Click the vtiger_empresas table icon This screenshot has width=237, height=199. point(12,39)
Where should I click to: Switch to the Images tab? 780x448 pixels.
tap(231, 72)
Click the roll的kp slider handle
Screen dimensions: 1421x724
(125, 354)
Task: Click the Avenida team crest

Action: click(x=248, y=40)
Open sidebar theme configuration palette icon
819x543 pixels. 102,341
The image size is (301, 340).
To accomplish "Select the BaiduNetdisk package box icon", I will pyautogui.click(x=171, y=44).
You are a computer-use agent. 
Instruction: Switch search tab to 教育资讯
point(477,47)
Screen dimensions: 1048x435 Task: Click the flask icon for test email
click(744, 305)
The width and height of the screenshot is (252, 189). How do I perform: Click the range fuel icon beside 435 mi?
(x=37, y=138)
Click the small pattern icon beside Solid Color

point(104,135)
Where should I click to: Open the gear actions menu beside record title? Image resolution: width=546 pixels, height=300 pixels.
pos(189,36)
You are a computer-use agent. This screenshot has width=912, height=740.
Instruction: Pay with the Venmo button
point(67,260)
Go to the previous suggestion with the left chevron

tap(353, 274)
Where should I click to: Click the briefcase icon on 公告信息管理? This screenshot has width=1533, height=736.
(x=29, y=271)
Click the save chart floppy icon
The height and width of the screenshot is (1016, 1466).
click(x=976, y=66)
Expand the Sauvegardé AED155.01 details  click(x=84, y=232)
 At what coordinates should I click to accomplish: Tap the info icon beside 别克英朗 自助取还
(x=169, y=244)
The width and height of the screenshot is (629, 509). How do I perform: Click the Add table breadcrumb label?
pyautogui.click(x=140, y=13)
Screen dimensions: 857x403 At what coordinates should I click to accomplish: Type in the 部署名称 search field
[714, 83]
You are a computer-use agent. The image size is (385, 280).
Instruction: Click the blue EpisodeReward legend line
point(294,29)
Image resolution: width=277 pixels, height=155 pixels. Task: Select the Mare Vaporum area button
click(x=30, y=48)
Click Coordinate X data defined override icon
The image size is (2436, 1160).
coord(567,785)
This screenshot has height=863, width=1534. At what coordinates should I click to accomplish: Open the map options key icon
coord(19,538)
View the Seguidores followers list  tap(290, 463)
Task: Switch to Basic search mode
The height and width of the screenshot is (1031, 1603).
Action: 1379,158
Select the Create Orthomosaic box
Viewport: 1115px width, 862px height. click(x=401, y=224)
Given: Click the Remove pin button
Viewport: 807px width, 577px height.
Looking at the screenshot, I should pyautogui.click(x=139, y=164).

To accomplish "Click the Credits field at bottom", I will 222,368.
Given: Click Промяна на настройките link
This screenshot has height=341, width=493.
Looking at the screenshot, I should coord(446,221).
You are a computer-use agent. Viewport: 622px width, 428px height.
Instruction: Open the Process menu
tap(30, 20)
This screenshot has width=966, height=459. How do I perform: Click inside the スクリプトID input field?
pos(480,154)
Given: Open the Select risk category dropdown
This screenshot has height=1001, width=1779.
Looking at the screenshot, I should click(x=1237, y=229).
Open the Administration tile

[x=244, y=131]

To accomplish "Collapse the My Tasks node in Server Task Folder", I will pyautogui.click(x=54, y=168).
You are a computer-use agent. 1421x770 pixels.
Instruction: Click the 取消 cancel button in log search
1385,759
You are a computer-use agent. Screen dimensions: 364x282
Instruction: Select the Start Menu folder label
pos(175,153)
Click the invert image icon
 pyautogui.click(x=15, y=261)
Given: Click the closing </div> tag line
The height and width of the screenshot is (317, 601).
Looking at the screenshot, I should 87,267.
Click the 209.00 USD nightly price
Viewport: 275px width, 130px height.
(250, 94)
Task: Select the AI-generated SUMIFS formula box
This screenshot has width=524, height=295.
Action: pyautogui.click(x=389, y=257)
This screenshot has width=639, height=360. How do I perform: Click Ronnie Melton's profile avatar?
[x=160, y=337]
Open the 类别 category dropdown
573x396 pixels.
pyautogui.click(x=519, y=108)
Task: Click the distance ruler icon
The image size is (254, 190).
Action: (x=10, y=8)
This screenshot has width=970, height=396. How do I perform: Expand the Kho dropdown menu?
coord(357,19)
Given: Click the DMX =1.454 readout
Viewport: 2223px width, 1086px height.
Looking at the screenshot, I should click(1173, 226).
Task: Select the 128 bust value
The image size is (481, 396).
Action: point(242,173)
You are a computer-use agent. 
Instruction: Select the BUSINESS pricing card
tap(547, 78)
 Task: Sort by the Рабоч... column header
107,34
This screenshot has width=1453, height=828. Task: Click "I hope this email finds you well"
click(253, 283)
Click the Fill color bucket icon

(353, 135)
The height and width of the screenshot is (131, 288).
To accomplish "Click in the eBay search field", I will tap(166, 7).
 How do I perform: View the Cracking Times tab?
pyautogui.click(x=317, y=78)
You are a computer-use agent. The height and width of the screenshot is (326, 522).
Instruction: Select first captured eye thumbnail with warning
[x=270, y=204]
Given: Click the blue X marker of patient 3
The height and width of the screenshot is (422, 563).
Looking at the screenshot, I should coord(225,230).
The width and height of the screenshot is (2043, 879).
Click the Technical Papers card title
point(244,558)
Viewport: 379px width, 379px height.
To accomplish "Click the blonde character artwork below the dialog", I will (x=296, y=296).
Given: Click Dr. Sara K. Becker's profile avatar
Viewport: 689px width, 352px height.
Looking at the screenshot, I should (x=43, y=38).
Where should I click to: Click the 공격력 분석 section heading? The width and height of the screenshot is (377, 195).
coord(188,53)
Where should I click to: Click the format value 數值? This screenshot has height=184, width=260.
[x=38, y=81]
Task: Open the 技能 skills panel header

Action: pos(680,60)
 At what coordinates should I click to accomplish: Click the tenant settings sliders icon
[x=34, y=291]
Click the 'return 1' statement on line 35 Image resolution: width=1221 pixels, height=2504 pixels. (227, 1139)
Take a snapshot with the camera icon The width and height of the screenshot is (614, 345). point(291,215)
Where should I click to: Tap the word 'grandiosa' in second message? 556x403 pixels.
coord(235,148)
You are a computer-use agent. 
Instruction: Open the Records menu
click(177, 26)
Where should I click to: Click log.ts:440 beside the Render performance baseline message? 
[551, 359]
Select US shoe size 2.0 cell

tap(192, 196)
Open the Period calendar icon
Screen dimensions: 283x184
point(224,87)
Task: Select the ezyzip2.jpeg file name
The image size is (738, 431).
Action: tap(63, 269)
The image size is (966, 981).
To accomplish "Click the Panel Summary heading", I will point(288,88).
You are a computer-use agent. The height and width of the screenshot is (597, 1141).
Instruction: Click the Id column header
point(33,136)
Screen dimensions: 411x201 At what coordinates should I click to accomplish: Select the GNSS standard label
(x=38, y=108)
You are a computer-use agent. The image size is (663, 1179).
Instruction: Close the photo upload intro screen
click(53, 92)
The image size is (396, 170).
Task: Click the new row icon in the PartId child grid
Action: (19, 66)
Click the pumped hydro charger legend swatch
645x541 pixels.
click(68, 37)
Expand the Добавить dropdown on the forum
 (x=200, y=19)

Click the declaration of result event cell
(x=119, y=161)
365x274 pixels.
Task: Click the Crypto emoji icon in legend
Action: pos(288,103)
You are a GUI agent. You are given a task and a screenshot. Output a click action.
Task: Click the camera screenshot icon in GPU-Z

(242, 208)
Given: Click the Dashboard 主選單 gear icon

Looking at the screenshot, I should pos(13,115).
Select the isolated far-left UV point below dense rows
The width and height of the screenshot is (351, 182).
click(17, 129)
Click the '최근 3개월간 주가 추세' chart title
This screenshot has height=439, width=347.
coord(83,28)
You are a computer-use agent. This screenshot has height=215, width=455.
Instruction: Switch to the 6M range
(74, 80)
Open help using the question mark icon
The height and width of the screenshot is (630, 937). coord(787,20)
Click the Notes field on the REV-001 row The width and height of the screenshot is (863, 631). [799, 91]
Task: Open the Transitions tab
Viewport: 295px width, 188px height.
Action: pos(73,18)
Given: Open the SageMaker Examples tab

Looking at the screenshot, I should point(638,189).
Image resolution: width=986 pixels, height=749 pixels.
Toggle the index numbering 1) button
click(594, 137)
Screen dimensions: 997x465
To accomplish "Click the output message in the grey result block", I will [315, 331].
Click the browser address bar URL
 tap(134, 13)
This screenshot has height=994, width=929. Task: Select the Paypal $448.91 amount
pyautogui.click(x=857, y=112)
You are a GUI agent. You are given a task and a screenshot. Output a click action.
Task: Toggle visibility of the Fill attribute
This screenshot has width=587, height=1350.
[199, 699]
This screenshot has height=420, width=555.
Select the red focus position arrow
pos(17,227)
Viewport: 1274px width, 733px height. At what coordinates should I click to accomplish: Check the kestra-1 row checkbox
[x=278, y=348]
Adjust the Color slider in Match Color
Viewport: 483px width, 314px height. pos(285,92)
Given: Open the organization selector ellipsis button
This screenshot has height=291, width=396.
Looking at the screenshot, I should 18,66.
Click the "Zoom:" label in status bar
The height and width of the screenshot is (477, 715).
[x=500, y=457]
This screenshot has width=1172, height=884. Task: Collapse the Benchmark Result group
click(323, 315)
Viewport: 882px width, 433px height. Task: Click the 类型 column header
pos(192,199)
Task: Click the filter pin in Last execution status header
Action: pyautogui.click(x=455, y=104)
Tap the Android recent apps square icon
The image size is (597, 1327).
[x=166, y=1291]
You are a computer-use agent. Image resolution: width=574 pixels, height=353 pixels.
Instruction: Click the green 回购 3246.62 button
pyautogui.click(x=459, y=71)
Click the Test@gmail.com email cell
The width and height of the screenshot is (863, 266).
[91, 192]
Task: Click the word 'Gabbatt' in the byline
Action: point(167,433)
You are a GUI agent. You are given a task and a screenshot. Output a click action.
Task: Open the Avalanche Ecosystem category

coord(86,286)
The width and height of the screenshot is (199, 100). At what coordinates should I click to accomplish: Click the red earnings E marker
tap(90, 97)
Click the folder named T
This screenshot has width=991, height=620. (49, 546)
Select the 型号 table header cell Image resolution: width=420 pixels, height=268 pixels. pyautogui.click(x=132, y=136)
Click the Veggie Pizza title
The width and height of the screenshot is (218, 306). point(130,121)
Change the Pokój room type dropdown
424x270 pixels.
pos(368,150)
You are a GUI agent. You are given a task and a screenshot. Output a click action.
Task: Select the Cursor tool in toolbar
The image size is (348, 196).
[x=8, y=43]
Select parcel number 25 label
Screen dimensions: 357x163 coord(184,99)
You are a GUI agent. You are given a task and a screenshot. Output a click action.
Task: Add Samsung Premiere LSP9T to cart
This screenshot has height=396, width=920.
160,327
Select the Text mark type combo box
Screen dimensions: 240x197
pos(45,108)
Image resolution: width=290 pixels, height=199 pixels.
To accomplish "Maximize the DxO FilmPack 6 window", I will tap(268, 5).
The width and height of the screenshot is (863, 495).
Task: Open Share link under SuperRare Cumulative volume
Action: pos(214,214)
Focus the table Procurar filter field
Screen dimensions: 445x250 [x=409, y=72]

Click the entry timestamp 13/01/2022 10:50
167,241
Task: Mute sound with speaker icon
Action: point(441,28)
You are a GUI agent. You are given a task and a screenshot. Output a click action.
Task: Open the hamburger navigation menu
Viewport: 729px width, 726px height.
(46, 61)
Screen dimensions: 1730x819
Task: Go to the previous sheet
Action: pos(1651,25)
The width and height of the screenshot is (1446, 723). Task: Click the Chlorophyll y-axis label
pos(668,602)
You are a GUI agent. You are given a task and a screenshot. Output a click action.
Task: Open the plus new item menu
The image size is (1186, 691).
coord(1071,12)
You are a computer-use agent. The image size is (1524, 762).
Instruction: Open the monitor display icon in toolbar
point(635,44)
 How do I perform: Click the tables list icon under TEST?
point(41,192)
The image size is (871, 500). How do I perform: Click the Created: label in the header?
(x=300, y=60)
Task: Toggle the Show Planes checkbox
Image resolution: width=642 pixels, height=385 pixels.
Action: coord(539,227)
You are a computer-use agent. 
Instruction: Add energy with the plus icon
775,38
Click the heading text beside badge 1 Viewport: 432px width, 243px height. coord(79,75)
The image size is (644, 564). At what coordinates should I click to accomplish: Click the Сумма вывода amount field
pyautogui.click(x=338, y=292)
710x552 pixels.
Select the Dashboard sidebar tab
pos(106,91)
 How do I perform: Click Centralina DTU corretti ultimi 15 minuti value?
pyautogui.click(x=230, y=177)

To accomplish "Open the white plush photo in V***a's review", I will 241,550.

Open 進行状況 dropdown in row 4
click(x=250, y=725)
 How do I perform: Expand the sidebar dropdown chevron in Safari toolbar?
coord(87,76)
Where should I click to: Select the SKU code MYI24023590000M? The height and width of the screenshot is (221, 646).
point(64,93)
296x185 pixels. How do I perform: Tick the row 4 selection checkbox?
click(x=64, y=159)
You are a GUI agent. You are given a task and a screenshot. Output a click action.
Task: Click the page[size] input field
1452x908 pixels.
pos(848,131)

+-------+

### AIM OF THE TASK
Reproduce the entries between the lines holding "Click the pumped hydro charger legend swatch" and "Action: pos(288,103)", inclusive, swapping "dropdown" for "menu" and leaving everything else unchanged.

### COMPLETE RESPONSE
Click the pumped hydro charger legend swatch
645x541 pixels.
click(68, 37)
Expand the Добавить menu on the forum
 (x=200, y=19)

Click the declaration of result event cell
(x=119, y=161)
365x274 pixels.
Task: Click the Crypto emoji icon in legend
Action: pos(288,103)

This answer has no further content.